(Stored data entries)
—————

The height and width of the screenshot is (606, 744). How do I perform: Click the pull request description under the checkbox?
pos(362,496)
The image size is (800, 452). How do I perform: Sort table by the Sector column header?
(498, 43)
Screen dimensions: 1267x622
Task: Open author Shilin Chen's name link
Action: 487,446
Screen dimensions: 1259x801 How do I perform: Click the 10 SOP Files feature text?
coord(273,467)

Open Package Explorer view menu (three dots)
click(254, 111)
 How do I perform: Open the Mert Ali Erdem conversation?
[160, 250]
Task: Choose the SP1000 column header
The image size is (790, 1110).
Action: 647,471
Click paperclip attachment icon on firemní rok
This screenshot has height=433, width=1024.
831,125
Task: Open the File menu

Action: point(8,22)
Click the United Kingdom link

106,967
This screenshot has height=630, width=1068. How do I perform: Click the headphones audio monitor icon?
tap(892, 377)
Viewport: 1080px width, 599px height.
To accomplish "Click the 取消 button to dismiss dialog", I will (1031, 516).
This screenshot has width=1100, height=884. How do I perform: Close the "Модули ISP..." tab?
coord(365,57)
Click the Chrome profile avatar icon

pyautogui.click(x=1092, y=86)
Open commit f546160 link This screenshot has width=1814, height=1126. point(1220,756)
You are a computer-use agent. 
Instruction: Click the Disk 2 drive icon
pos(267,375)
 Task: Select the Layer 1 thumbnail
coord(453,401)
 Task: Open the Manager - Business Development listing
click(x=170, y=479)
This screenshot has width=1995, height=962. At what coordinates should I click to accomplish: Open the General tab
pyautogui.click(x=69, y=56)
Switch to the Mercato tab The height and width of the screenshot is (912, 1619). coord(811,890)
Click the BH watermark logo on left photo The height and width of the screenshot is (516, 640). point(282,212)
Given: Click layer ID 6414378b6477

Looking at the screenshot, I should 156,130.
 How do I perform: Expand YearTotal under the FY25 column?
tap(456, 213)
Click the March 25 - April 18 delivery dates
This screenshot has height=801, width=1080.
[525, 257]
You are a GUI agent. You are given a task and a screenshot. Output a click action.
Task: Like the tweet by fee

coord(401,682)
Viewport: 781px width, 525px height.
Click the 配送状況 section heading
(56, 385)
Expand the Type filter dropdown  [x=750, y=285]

—————

Work instruction: Only output the lines from the one with "You are a computer-use agent." through the end of the entries above, exactly as they are.

Answer to this exercise:
You are a computer-use agent. 
Instruction: Click the Disk 2 drive icon
pos(267,375)
 Task: Select the Layer 1 thumbnail
coord(453,401)
 Task: Open the Manager - Business Development listing
click(x=170, y=479)
This screenshot has width=1995, height=962. At what coordinates should I click to accomplish: Open the General tab
pyautogui.click(x=69, y=56)
Switch to the Mercato tab The height and width of the screenshot is (912, 1619). coord(811,890)
Click the BH watermark logo on left photo The height and width of the screenshot is (516, 640). point(282,212)
Given: Click layer ID 6414378b6477

Looking at the screenshot, I should 156,130.
 How do I perform: Expand YearTotal under the FY25 column?
tap(456, 213)
Click the March 25 - April 18 delivery dates
This screenshot has height=801, width=1080.
[525, 257]
You are a GUI agent. You are given a task and a screenshot. Output a click action.
Task: Like the tweet by fee

coord(401,682)
Viewport: 781px width, 525px height.
Click the 配送状況 section heading
(56, 385)
Expand the Type filter dropdown  [x=750, y=285]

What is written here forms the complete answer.